Overexpression of UCHL1 halts H₂O₂-triggered HEI-OC1 cell senescence. (A) SA-β-gal staining indicating cell senescence. Magnification, x100. (B) Western blot analysis of expression of senescence-associated factors. ^***P<0.001 vs. control. ^###P<0.001 vs. H₂O₂ + Oe-NC. UCHL1, ubiquitin carboxyl-terminal hydrolase L1; H₂O₂, hydrogen peroxide; Oe-NC, overexpression negative control; SA-β-gal, senescence-associated β-galactosidase.

Figure 4

Sp1 suppresses transcription of UCHL1. (A) RT-qPCR and (B) western blot analysis Sp1 expression in H₂O₂-insulted HEI-OC1 cells. Analysis of overexpression efficacy of Oe-Sp1 plasmid by (C) RT-qPCR and (D) western blotting. ^***P<0.001 vs. control. (E) Luciferase reporter assay verified the luciferase activity of UCHL1-WT and UCHL1-MUT. ^***P<0.001 vs. Oe-NC. (F) Chromatin immunoprecipitation assay identified the accumulation of UCHL1 promoter in Sp1 antibody. ^***P<0.001 vs. input. (G) RT-qPCR and (H) western blot analysis of UCHL1 expression after Sp1 was overexpressed. ^***P<0.001 vs. control.

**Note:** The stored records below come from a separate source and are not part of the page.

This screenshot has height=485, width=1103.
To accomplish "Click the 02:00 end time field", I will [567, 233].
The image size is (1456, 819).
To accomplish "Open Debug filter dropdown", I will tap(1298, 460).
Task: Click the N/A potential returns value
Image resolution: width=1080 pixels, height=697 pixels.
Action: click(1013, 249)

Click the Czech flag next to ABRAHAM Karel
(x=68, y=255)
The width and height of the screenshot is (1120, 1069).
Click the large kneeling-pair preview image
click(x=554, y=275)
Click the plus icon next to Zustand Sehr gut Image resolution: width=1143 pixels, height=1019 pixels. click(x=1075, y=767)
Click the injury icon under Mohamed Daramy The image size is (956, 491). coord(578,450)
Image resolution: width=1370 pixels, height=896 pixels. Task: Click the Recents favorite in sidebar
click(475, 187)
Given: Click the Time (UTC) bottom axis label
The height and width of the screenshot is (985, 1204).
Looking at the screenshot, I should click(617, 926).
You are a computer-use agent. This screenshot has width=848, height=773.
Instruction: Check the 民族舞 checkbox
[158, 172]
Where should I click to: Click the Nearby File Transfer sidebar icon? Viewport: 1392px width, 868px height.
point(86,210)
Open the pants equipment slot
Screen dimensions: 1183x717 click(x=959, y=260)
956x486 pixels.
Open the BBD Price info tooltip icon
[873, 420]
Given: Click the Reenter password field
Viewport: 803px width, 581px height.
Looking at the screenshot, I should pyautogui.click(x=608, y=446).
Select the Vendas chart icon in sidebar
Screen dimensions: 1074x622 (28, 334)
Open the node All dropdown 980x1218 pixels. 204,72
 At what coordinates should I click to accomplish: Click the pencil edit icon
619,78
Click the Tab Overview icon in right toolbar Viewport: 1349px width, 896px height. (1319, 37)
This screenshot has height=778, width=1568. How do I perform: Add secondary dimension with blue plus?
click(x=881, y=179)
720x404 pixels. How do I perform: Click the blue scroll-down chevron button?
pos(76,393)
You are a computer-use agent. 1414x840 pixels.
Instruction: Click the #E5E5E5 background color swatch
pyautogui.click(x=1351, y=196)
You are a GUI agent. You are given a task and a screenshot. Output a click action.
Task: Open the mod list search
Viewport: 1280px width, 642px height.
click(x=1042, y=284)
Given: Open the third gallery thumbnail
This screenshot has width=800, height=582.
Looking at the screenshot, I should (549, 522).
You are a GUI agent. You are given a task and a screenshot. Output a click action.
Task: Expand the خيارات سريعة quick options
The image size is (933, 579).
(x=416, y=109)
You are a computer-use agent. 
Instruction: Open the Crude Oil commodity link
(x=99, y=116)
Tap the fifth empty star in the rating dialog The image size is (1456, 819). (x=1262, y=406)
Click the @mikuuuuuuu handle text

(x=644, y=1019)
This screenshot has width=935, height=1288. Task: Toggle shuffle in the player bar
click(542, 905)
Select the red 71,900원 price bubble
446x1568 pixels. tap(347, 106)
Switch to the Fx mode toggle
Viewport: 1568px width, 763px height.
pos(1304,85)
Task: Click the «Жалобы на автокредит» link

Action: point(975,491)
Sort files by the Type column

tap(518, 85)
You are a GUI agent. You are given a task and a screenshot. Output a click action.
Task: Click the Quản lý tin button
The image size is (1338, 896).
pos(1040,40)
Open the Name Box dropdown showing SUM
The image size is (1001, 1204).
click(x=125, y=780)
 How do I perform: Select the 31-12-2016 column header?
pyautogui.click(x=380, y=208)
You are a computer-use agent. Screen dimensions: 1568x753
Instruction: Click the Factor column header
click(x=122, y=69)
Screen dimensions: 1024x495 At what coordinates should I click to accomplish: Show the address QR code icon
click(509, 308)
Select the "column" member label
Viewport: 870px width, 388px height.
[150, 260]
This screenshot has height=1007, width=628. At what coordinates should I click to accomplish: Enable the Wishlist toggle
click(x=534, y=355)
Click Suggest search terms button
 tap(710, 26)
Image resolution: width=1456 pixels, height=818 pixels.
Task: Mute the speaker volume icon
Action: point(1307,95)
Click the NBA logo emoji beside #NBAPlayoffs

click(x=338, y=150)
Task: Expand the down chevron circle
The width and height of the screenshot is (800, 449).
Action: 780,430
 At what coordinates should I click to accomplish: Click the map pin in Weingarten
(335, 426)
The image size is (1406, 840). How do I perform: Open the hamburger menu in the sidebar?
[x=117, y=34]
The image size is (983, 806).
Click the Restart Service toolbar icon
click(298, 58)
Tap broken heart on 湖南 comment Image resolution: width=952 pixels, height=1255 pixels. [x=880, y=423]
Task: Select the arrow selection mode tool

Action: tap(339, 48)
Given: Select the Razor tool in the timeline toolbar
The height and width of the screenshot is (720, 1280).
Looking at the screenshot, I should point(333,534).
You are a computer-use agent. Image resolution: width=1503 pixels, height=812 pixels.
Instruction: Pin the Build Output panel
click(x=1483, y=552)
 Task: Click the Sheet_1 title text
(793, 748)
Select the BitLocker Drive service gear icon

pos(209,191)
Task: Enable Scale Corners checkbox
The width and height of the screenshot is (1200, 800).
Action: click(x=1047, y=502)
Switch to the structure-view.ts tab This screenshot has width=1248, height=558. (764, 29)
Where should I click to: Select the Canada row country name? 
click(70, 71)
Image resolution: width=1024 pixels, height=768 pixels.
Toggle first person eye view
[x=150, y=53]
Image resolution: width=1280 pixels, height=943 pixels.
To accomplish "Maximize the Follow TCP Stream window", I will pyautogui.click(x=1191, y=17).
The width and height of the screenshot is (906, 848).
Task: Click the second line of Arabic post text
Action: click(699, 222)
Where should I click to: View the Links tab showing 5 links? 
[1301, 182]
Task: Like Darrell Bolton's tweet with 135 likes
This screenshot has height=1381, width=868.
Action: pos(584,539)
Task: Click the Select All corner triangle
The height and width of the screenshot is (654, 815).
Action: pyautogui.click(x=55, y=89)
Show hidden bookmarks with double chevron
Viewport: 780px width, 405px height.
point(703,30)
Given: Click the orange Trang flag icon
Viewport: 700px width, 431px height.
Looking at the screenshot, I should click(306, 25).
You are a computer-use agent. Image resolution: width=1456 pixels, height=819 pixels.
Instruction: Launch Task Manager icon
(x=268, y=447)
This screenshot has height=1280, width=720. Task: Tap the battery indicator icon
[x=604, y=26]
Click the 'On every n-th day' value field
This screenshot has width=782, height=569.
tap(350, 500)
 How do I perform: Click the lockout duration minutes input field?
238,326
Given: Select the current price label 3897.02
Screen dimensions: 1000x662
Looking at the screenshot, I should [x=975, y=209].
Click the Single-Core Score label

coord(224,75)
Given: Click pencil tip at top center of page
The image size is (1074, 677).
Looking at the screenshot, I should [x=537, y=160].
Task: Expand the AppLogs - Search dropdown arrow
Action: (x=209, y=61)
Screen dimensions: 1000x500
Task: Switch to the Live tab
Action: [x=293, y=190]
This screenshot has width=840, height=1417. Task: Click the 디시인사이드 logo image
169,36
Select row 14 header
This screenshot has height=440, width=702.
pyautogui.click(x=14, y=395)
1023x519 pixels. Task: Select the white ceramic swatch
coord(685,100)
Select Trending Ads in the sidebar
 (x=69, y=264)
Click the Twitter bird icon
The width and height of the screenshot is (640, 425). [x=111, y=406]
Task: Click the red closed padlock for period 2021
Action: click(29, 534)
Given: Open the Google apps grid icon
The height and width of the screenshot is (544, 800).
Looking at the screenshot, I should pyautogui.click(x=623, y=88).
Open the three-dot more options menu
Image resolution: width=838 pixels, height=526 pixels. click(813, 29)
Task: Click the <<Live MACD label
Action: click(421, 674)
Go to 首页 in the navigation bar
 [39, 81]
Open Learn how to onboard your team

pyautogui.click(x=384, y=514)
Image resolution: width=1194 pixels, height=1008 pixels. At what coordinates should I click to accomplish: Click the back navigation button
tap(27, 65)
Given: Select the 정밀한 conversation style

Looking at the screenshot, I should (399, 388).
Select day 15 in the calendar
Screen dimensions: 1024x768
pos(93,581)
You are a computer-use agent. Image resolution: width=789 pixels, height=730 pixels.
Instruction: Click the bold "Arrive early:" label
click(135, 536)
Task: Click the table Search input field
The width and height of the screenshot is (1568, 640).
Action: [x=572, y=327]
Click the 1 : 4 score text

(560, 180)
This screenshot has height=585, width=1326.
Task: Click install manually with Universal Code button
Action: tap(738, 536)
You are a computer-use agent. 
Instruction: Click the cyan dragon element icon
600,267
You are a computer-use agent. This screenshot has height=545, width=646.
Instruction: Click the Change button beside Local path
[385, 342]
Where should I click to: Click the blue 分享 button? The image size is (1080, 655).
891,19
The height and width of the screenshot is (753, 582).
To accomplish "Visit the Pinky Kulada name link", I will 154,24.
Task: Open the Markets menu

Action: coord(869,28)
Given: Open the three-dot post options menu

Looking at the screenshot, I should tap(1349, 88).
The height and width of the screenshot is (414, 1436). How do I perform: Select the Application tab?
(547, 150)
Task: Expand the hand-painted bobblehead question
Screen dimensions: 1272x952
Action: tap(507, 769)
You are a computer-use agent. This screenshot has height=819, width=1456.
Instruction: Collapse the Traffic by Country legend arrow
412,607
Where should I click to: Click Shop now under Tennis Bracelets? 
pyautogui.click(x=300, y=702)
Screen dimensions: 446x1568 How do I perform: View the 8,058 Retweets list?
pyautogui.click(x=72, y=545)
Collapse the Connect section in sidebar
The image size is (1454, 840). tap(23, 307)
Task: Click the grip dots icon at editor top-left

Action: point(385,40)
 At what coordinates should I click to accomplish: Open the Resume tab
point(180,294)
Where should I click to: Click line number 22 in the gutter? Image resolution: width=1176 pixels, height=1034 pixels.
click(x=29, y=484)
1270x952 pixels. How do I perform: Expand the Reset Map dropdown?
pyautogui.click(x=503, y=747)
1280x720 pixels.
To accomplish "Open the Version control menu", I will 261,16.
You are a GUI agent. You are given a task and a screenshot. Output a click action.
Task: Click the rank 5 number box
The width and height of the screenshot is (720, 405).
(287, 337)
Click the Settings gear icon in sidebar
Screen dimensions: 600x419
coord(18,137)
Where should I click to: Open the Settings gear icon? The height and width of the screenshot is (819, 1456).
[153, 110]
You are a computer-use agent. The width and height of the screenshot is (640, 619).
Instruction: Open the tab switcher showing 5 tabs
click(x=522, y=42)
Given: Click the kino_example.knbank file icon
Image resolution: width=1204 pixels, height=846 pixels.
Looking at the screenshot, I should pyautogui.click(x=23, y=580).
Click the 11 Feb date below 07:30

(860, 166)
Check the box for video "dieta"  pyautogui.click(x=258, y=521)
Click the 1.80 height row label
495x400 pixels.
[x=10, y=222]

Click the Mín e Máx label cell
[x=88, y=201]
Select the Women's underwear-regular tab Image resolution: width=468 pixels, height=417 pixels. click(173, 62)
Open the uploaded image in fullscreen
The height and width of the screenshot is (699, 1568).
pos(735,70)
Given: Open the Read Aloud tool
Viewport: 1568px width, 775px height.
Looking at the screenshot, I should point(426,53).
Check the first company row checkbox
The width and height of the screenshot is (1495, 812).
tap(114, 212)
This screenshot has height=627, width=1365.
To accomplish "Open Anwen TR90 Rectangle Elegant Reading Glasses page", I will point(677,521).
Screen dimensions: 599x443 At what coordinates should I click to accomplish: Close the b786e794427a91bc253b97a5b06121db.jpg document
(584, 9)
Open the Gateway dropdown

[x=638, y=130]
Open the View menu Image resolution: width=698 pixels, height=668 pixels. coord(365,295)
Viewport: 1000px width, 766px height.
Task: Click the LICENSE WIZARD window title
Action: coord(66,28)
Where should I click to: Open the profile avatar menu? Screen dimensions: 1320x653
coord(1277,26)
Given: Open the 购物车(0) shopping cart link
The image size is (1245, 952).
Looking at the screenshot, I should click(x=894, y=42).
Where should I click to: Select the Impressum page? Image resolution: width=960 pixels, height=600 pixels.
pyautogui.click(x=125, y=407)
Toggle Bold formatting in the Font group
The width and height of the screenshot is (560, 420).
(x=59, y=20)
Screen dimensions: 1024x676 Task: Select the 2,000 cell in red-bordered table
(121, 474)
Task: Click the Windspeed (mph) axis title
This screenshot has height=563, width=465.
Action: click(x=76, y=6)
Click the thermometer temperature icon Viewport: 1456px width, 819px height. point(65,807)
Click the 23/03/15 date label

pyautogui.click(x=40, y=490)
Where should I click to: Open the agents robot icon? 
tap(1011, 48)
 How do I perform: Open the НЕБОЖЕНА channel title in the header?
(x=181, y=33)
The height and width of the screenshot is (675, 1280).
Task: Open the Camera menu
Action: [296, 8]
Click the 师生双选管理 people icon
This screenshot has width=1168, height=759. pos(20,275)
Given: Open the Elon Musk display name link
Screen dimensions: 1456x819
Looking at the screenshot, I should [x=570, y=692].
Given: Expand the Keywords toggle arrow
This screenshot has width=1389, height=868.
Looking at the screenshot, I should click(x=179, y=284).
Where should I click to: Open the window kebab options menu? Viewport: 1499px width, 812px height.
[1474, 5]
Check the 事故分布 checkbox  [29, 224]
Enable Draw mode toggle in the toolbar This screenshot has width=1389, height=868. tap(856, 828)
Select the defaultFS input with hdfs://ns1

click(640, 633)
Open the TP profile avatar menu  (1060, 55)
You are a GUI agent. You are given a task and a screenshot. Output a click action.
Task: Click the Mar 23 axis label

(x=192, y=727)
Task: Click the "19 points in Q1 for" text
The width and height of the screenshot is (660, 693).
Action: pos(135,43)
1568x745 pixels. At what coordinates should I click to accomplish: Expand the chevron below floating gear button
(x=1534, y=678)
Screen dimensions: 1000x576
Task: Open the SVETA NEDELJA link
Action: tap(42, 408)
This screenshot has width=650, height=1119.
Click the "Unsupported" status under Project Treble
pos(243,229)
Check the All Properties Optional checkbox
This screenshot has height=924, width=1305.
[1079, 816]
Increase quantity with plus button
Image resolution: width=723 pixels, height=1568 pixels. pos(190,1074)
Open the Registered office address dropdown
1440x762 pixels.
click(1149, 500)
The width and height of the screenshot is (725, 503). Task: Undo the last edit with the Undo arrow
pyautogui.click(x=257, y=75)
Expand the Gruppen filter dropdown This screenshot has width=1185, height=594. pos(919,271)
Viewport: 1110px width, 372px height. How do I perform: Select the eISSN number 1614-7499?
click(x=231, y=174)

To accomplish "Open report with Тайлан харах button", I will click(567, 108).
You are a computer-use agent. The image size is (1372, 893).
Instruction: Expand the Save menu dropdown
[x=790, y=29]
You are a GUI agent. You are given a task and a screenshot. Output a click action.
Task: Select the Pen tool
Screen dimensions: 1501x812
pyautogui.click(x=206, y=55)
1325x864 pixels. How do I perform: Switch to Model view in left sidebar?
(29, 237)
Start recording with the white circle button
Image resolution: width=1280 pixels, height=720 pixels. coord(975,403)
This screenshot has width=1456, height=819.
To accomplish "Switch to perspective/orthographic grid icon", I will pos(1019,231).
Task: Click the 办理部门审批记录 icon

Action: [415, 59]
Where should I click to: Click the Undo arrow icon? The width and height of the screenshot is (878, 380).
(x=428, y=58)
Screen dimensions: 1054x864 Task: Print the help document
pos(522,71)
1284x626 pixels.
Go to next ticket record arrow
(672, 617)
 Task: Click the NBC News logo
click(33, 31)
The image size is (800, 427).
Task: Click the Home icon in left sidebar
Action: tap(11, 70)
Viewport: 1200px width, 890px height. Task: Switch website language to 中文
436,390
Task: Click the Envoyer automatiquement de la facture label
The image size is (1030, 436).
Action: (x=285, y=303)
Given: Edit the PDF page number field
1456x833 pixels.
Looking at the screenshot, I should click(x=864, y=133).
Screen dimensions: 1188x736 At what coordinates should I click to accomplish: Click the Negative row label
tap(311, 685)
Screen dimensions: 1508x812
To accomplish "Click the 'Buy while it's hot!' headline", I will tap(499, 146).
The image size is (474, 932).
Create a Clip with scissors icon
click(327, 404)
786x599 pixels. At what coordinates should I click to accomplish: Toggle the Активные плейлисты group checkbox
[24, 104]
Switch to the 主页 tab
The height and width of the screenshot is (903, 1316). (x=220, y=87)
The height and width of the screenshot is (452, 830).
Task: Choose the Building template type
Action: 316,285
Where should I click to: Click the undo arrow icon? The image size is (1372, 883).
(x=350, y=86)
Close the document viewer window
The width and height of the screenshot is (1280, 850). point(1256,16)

UCHL1, ubiquitin carboxyl-terminal hydrolase L1; Sp1, specificity protein 1; RT-q, reverse transcription-quantitative; H₂O₂, hydrogen peroxide; Oe-NC, overexpression negative control; WT, wild-type; MUT, mutant.

Figure 5

Overexpression of Sp1 abrogates the protective role of UCHL1 in H₂O₂-induced HEI-OC1 cell injury. (A) Viability of H₂O₂-exposed HEI-OC1 cells evaluated by CCK-8 assay. (B) Detection of the levels of oxidative stress markers using corresponding kits. (C) TUNEL assay of apoptosis of H₂O₂-exposed HEI-OC1 cells. Magnification, x200. (D) Western blot analysis of expression of apoptosis-associated factors. (E) SA-β-gal staining analysis of cell senescence. Western blot analysis of expression of (F) senescence- and (G) NF-κB signaling-associated factors. ^***P<0.001 vs. control. ^##P<0.01 and ^###P<0.001 vs. H₂O₂. ^∆P<0.05, ^∆∆P<0.01 and ^∆∆∆P<0.001 vs. H₂O₂ + Oe-UCHL1 + Oe-NC. UCHL1, ubiquitin carboxyl-terminal hydrolase L1; Sp1, specificity protein 1; SOD, superoxide dismutase; GSH-Px, glutathione peroxidase; ROS, reactive oxygen species; Bcl-2, B cell lymphoma-2; p-, phosphorylated; Oe-NC, negative control; SA-β-gal, senescence-associated β-galactosidase.